> _Task details_
Scan the entries below and return each line that contains "agent".

Dataset entries

- Opening Delimiter -

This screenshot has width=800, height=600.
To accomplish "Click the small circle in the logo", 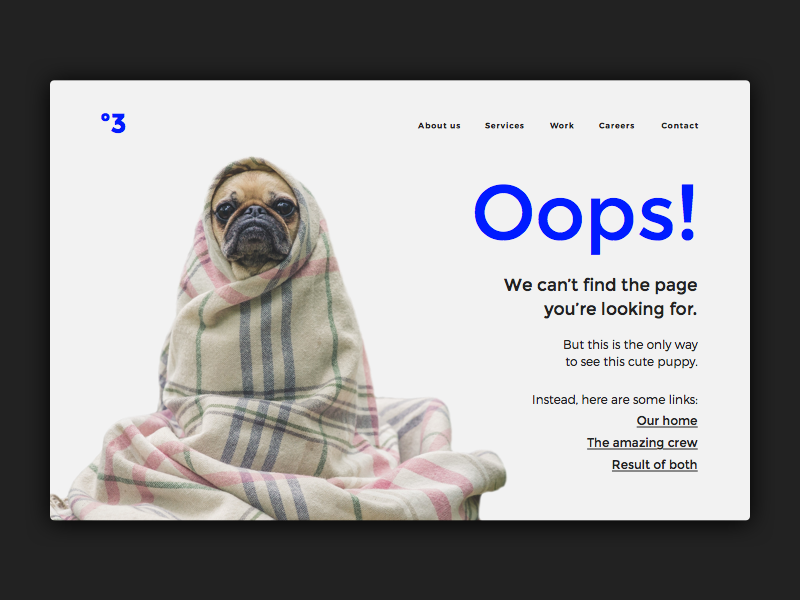I will 105,117.
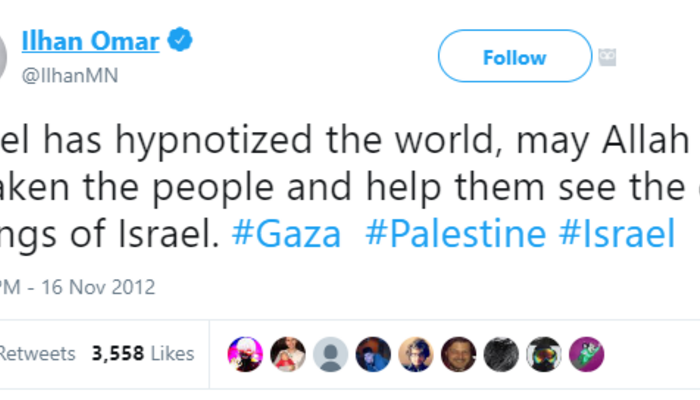
Task: Open the #Gaza hashtag
Action: coord(285,235)
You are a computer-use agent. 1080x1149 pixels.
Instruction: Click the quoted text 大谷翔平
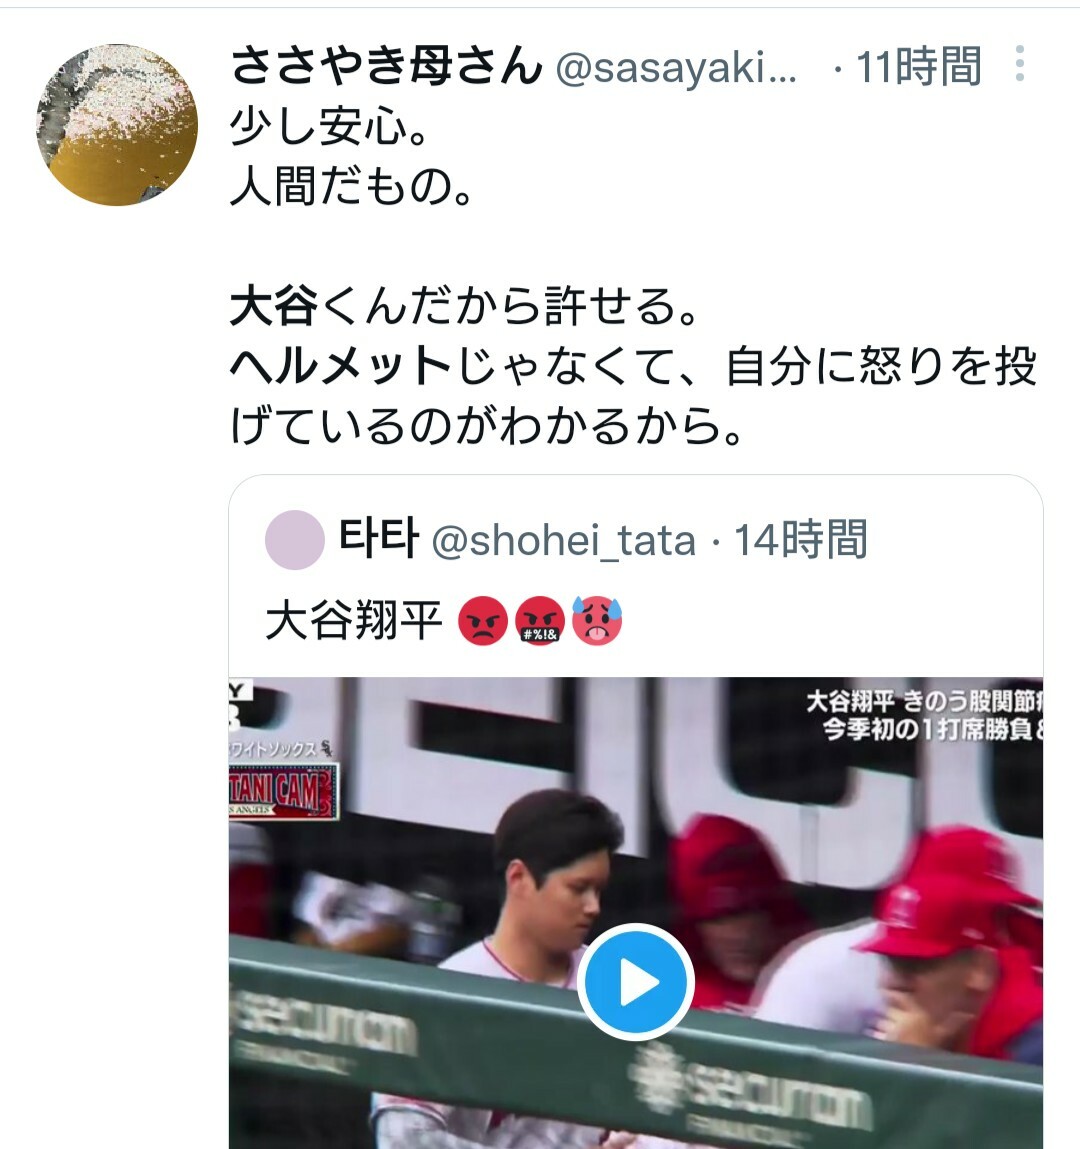[x=354, y=620]
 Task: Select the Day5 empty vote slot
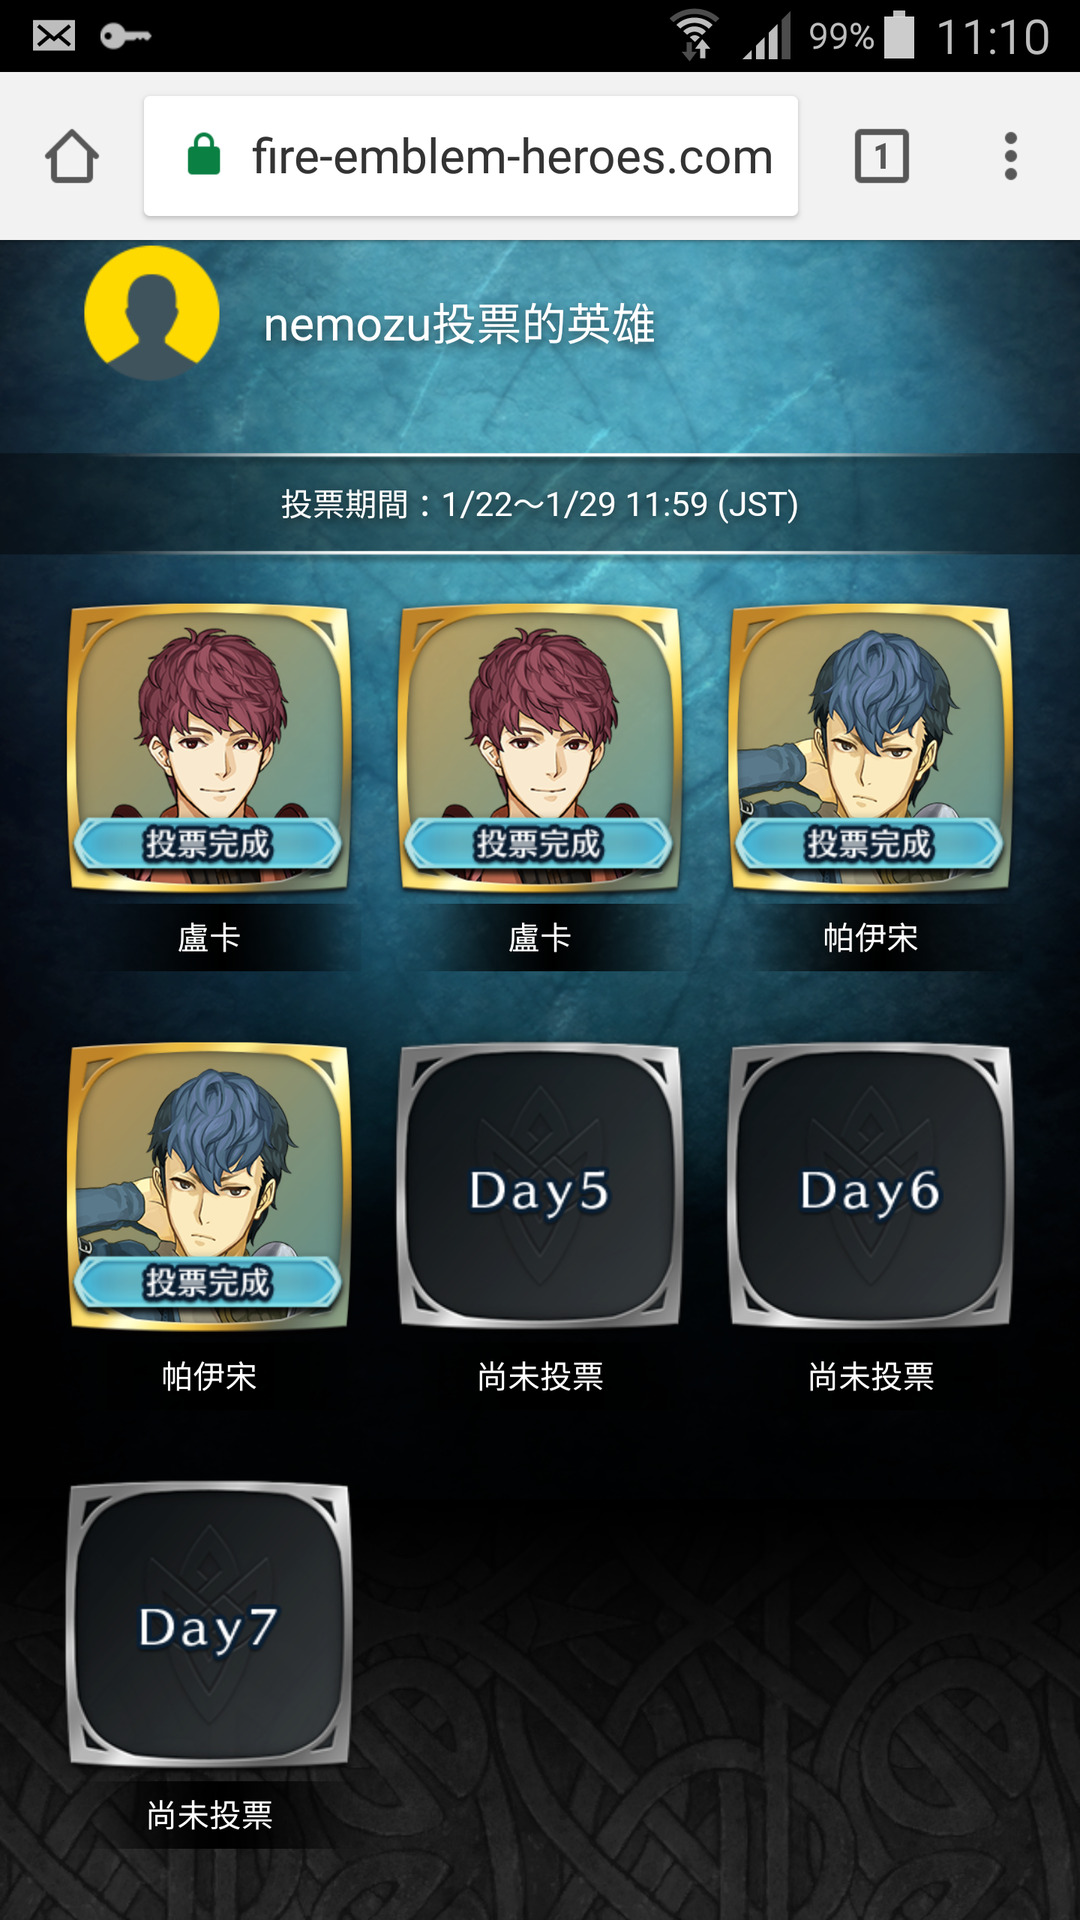click(540, 1186)
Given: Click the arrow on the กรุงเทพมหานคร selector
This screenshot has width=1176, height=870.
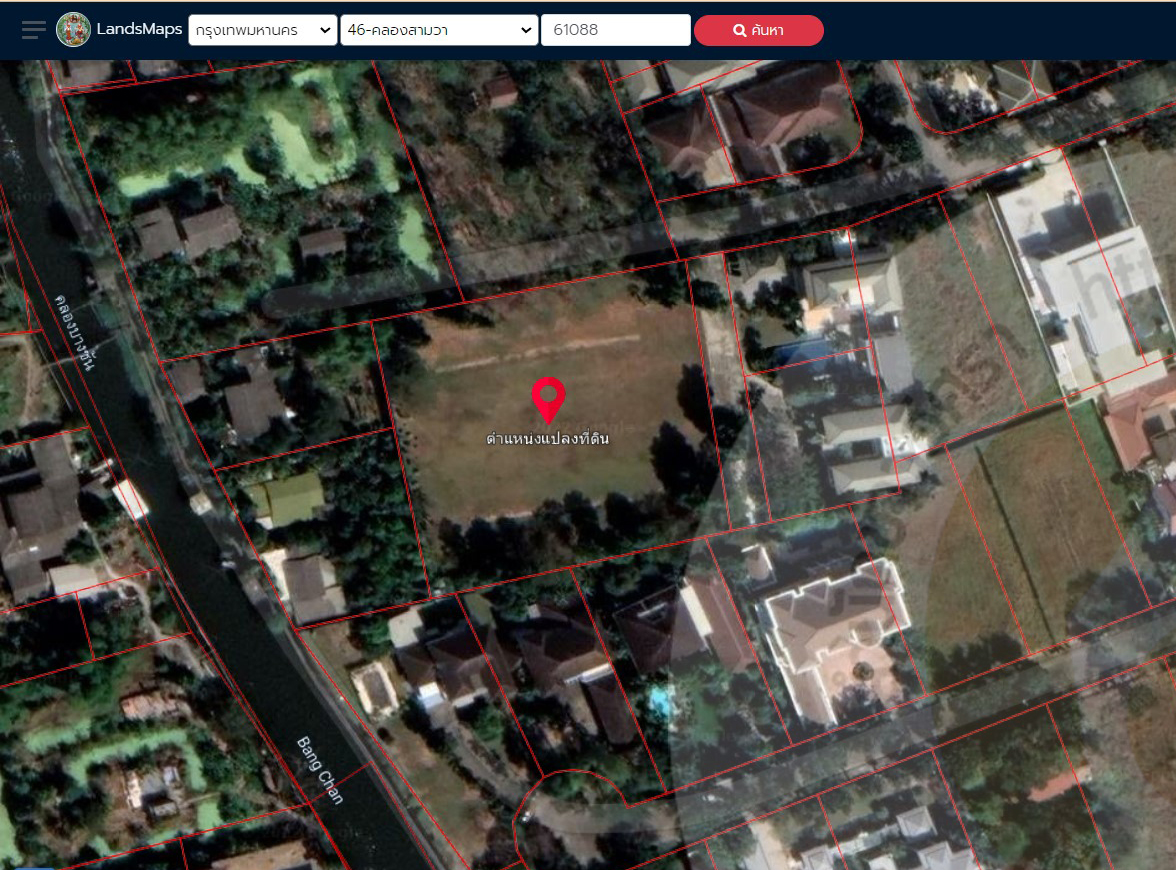Looking at the screenshot, I should pos(325,31).
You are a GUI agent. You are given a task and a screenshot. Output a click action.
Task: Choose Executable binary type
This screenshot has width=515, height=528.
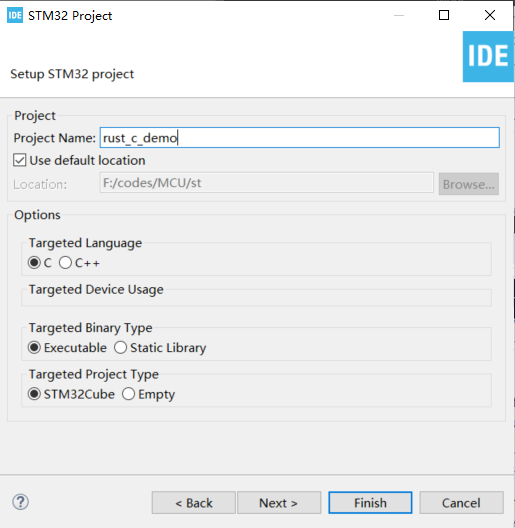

- Closing Delimiter -

> _Response below_
You are a computer-use agent. 1080x1149 pixels.
You are a GUI agent. You are given a task and a screenshot. Output a click action.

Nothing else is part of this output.